I shook my head, baffled. The Boone I’d loved could have done no wrong in my eyes, but the Boone of today . . . he was something else. Someone who had made so much of his life. Someone who had beaten the odds and chosen to put good into the world when it was so much easier to go with the other option.
“You’re a saint,” I said, turning around slowly.
“No one gets to be a saint without first being a sinner.” Boone shoved off of the window well, heading for the door. “Funny thing, isn’t it?”
I crouched beside the beanbag with the book. I was tempted to pick up the book and put it away, but at the last moment, I stopped. I stood, turned around, and left the room just the way it was—ready for the young person who’d left the book there to come back and finish reading it.
“In this room, we mostly did arts and crafts.” Boone carried on down the hall, opening doors as he passed them. “And this one, which was a coat closet when this place was a functioning church, was my office.” He glanced at me when I peeked my head inside the cramped space. “I couldn’t stretch my arms behind me without banging my hands into the wall.”

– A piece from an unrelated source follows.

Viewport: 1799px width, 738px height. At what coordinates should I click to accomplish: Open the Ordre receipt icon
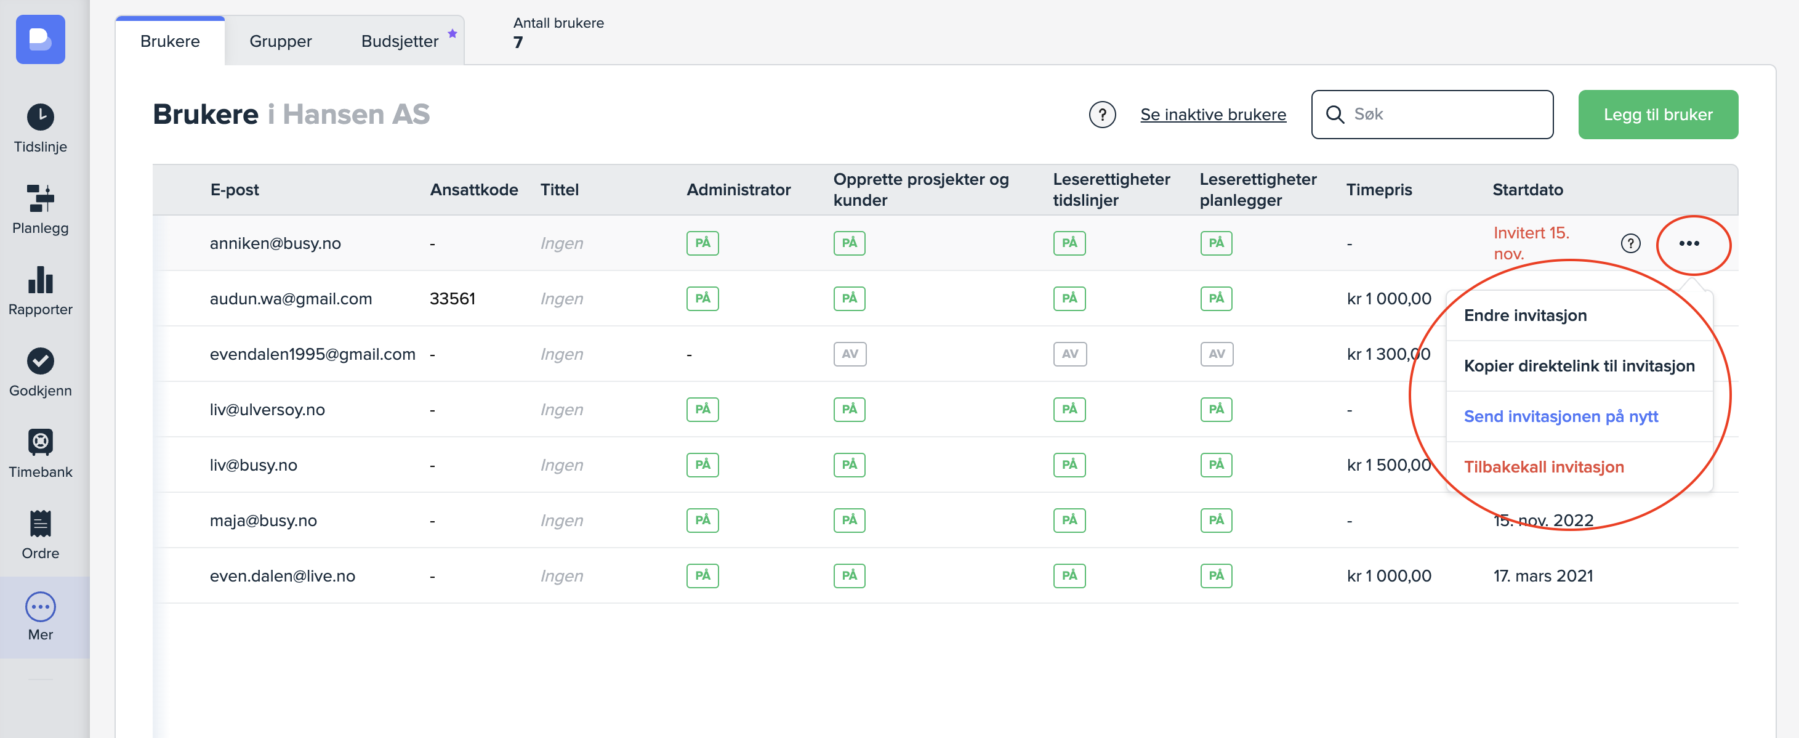click(41, 523)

“I’m surprised you could turn around at all in here.” I crinkled my nose when I estimated that while the space was on the longish side, it couldn’t have been any wider than three, maybe four feet.
Boone laughed, grabbing my shoulders and steering me away from the coat closet of an office. “But what I’m really excited to show you is what’s just outside.”

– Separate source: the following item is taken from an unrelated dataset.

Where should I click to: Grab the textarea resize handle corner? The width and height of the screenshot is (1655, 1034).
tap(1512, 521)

“The sports fields?” I asked as I let him lead me through a different room that looked to have a bunch of educational materials before he threw open a door that led outside. “Those are great, Boone. They look really well-kempt, and I love the bleachers you have lining the baseball field.”
“The fields are great,” he said, guiding me down a few stairs before steering me in the opposite direction of the fields. “But this is what you’re going to think is really great.”